Gateway

Sipp gateway workflows put one HTTP boundary in front of local GGUF targets and provider-backed targets. Applications still use the same client model: register an endpoint with SippClient.add, keep the returned endpoint reference, and choose that reference for query, chat, or embed.

Use a gateway when you want a separate process to own model paths, provider credentials, target access policy, concurrency limits, metrics, and operational routes.

Notices

Warning

The gateway server is in active development. Changes will be made frequently, and things will break. If you use it for production, be cautious and watch for release updates.
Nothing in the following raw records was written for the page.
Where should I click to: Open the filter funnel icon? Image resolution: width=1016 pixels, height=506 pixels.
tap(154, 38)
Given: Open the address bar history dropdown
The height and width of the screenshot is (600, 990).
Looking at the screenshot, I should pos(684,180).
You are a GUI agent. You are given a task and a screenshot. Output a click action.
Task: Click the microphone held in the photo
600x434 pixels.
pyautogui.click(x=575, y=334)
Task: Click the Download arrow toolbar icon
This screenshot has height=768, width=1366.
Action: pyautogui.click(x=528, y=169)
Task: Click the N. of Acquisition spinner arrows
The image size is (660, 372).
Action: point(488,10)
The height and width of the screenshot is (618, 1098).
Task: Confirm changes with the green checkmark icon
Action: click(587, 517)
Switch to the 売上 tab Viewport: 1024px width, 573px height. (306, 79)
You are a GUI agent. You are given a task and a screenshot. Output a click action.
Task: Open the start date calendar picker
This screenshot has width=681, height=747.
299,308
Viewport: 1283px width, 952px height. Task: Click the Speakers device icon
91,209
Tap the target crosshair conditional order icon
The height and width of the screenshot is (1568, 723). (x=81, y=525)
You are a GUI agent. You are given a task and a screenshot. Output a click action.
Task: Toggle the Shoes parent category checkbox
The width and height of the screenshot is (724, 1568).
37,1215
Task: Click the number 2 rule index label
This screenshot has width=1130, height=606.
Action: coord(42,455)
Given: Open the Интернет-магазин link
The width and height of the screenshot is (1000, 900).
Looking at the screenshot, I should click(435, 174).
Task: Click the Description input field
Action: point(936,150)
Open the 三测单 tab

You can join our Discord server and follow up on development.

What To Use

Need	Start here
Run the first-party server from a checkout	Server
Build and run the Docker image	Docker
Understand the TOML file	Configuration
Test with curl, Postman, or raw HTTP	Testing
Operate health, metrics, admin, and ingress	Operations
Build your own gateway application	Toolkit
Understand package boundaries	Architecture
Debug common failures	Troubleshooting

The current release workflow publishes browser npm, Node npm, Python wheels, and Rust crates. It does not yet publish a standalone gateway-server binary, public container image, or cargo install target. Build the first-party server from the source checkout or with the provided Dockerfile.

Gateway Shapes

First-party server: apps/gateway-server provides TOML configuration, bearer-token policy, local and provider targets, management routes, metrics, and an Admin Dashboard.
Docker image: apps/gateway-server/Dockerfile builds the same staged gateway distribution and runs sipp-gateway serve --config /etc/sipp/gateway.toml.
Gateway toolkit: lib/gateway provides codecs, HTTP error helpers, authentication traits, observability traits, and the first-party JSON/SSE profile for custom applications.
Gateway clients: Browser, Node, Python, and Rust packages all register gateway endpoints through the same .add path used for local and provider endpoints.

Deployment Shapes

On-board GPU inference: configure a local GGUF target, build or run the gateway with vulkan, cuda, or metal, and mount or point at the model path the process can read.
Provider-only router: configure only provider targets such as openai, openai_compatible, or anthropic. No local model path or /models mount is required, and a CPU gateway image is sufficient because inference runs at the provider.
Hybrid: configure both a local GPU target and provider targets. Clients still send the public gateway target name in the request model field.

Default Routes

The first-party server examples use:

Public: /v1/query, /v1/chat, /v1/embed.
Management: /, /healthz, /readyz, /metrics, /admin.

Those paths are application configuration, not core library behavior. Custom gateway applications can choose their own routes.